→ **本文**
東京高等裁判所 昭和55年(行コ)83号 判決 1981年9月28日
控訴人(原告) 社会福祉法人恩賜財団済生会外一名
被控訴人(被告) 中央労働委員会
補助参加人 全済生会労働組合外一名
主文
一 原判決中、控訴人社会福祉法人恩賜財団済生会の請求を棄却した部分を取消す。
二 前項の請求につき訴を却下する。
三 控訴人社会福祉法人恩賜財団済生会支部東京都済生会中央病院の控訴を棄却する。
四 訴訟費用(参加によつて生じた費用を含む。)は、第一、第二審とも控訴人社会福祉法人恩賜財団済生会及び堀内光の負担とする。
事実
第一当事者の求めた裁判
一 控訴人ら
1 原判決を取消す。
2 控訴人らを再審査申立人とし、被控訴人補助参加人らを再審査被申立人とする中労委昭和五二年(不再)第五八号事件につき被控訴人が昭和五三年三月一五日付でした不当労働行為再審査申立棄却命令を取消す。
3 訴訟費用は、第一、二審とも被控訴人の負担とする。

→ **解き方**
本文の主文にある「控訴人社会福祉法人恩賜財団済生会支部東京都済生会中央病院の控訴を棄却する。」を英語に訳してください。 記録はここでは使わない。

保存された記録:
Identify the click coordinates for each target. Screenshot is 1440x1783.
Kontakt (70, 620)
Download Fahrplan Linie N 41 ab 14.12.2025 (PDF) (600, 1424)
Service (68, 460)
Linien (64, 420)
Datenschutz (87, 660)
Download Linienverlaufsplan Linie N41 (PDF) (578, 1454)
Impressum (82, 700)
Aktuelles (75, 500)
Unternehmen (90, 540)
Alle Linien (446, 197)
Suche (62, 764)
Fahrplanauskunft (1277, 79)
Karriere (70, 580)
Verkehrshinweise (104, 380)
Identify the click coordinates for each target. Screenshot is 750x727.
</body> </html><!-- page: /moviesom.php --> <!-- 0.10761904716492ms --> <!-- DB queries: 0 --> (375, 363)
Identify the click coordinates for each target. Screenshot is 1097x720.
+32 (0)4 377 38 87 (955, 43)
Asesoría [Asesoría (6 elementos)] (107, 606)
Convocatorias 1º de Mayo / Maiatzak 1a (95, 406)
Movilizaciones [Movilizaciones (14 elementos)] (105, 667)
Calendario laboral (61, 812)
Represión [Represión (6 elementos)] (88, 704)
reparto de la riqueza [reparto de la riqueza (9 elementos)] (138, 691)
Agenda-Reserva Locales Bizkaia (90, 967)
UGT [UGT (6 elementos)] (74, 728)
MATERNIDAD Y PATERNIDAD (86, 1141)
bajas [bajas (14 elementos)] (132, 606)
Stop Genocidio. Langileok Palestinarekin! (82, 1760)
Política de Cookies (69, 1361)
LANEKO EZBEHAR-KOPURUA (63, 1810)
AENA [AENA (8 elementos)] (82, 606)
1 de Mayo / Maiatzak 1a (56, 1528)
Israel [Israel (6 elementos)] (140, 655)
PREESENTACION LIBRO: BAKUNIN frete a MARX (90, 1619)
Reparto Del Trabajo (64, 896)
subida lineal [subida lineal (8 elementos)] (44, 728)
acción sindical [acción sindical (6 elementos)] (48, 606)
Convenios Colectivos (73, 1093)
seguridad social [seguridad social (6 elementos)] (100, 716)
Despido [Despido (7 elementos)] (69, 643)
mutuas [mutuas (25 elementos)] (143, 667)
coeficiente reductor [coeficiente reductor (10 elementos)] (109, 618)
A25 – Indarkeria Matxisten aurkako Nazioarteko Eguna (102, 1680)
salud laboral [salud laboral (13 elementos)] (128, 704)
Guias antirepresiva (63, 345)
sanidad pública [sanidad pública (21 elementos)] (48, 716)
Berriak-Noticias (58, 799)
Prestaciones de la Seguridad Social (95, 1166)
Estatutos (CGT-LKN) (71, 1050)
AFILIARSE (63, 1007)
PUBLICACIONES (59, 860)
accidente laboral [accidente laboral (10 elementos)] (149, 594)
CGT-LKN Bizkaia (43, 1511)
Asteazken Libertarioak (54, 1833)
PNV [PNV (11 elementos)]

→ **解答**
The appeal of the appellant, the Social Welfare Corporation Imperial Gift Foundation Saiseikai Branch Tokyo Saiseikai Central Hospital, is dismissed.